• [REQUIRED ACTION]
Reproduce exactly, from the data that follows, the line with "Where should I click to: Select the dark", the line with "Task: Open the Employees menu item", and every line that lies between them.

• [DATA]
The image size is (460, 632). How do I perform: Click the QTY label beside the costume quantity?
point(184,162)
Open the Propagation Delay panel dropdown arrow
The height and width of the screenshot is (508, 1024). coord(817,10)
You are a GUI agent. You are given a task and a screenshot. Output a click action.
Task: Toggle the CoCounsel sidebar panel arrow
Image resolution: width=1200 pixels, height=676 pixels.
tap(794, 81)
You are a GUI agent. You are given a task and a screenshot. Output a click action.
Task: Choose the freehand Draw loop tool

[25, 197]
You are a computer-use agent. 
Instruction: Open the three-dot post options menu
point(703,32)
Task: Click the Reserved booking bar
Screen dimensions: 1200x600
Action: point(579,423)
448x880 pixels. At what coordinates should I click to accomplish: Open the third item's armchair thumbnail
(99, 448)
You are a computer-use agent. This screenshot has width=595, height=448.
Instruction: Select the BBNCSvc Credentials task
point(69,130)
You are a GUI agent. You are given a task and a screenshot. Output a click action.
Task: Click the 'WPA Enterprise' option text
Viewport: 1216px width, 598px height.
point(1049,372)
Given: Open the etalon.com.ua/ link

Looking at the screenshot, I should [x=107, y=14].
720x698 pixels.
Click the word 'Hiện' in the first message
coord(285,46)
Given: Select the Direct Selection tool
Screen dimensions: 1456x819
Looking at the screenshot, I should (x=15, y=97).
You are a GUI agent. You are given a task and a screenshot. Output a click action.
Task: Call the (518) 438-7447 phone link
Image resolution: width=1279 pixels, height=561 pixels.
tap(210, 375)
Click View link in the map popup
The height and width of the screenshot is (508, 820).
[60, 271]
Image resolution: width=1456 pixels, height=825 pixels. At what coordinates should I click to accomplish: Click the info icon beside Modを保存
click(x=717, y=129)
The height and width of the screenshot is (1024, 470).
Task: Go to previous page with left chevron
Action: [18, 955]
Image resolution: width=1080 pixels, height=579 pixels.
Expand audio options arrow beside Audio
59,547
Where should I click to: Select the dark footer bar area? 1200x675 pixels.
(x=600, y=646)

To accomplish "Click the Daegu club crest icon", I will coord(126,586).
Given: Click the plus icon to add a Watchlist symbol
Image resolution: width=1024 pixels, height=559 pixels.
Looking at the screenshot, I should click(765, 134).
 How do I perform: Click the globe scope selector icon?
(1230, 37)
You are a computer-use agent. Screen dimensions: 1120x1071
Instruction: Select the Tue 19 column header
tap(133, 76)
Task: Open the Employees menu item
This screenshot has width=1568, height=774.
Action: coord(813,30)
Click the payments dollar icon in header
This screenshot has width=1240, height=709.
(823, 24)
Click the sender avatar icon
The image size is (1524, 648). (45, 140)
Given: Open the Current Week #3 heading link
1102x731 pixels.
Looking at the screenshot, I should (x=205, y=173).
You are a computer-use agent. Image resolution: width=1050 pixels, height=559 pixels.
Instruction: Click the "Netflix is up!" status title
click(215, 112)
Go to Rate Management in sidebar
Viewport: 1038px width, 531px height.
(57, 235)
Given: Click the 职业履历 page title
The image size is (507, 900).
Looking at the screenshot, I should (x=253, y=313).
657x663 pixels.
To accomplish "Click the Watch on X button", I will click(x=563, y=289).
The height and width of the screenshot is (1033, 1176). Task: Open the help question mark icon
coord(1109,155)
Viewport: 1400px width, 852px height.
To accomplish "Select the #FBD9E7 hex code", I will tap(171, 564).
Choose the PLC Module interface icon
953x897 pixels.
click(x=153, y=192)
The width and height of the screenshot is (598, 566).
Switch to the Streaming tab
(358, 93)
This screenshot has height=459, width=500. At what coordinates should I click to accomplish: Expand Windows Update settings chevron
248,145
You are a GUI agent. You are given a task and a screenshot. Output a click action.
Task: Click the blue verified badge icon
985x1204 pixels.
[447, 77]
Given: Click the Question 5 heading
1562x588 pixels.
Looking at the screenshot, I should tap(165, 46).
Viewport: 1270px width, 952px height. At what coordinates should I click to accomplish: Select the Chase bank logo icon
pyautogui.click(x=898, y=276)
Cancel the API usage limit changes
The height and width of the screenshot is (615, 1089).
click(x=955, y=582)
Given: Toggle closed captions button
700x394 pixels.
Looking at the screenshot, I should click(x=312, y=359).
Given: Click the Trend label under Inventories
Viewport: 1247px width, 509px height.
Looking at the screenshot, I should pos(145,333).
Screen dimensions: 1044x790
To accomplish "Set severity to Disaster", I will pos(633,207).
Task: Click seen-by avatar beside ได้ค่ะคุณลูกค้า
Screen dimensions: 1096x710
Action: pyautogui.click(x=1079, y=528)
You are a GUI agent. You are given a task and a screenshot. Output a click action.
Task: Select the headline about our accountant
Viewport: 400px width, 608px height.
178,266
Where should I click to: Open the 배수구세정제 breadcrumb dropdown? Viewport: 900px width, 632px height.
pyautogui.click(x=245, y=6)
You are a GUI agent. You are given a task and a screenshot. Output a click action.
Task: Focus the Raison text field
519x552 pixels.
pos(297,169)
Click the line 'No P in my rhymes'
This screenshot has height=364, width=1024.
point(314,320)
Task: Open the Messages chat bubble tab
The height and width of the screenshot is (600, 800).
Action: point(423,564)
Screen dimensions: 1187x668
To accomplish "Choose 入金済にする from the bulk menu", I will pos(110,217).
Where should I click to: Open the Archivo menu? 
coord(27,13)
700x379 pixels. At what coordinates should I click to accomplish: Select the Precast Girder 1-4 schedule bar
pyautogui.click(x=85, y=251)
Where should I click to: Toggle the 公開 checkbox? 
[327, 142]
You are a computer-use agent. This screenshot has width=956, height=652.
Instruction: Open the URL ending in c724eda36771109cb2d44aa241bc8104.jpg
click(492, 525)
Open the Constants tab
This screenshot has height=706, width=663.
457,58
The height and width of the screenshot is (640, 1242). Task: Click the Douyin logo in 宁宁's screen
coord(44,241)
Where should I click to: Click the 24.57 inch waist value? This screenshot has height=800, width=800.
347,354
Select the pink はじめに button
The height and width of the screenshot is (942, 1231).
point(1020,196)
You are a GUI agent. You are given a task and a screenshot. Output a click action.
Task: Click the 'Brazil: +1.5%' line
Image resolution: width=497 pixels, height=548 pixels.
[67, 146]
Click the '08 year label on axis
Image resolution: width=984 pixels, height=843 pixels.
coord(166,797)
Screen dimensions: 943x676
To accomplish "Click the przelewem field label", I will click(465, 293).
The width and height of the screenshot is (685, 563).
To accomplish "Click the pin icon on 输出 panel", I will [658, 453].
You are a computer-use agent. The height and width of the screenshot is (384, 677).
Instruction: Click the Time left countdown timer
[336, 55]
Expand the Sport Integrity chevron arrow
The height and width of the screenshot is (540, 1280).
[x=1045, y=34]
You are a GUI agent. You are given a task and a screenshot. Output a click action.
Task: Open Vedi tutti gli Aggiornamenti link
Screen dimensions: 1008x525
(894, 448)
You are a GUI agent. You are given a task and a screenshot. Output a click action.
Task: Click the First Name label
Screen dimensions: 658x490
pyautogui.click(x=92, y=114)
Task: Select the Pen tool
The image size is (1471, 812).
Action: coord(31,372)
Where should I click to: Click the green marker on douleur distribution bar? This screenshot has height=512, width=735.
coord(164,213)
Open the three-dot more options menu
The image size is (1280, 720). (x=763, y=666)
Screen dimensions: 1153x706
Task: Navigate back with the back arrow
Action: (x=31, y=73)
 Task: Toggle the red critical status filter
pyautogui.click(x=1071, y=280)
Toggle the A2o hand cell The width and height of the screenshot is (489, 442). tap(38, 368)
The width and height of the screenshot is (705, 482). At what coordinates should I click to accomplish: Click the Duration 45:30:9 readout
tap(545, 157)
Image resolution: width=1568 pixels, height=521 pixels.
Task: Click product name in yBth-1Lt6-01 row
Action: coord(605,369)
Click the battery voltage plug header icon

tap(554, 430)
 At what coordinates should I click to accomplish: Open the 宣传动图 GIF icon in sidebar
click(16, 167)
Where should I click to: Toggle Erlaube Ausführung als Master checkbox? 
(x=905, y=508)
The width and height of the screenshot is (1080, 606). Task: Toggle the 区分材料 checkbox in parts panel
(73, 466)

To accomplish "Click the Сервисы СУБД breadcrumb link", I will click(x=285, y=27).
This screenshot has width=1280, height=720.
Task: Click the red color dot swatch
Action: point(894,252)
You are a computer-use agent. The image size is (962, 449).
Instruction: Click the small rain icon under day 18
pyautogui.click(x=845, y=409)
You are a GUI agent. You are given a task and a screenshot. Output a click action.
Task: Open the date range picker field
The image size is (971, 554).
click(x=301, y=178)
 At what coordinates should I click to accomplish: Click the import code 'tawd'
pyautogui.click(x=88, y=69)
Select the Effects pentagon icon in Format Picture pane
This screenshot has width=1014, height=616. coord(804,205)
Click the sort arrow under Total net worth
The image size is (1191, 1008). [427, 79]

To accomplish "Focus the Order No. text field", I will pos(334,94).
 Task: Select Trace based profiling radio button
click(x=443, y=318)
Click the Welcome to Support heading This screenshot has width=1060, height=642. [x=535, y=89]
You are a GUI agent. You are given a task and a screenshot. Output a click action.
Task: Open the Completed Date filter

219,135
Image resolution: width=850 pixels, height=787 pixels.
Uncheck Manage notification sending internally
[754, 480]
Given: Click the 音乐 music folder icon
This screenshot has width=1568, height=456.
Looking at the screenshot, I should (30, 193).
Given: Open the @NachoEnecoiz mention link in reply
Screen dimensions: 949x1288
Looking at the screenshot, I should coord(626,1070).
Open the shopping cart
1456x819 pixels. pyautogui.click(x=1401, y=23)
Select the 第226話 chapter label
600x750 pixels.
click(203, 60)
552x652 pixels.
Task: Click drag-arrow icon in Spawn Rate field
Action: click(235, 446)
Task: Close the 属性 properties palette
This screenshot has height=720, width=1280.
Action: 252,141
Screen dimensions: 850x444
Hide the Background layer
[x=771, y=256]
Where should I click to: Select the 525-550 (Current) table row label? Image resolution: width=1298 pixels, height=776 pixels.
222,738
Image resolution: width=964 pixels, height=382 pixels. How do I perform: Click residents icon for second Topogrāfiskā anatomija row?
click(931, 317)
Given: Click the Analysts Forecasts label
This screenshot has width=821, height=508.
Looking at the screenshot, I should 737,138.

• [RESPONSE]
Where should I click to: Select the dark footer bar area? 1200x675 pixels.
(x=600, y=646)

To accomplish "Click the Daegu club crest icon", I will coord(126,586).
Given: Click the plus icon to add a Watchlist symbol
Image resolution: width=1024 pixels, height=559 pixels.
Looking at the screenshot, I should click(765, 134).
 How do I perform: Click the globe scope selector icon?
(1230, 37)
You are a computer-use agent. Screen dimensions: 1120x1071
Instruction: Select the Tue 19 column header
tap(133, 76)
Task: Open the Employees menu item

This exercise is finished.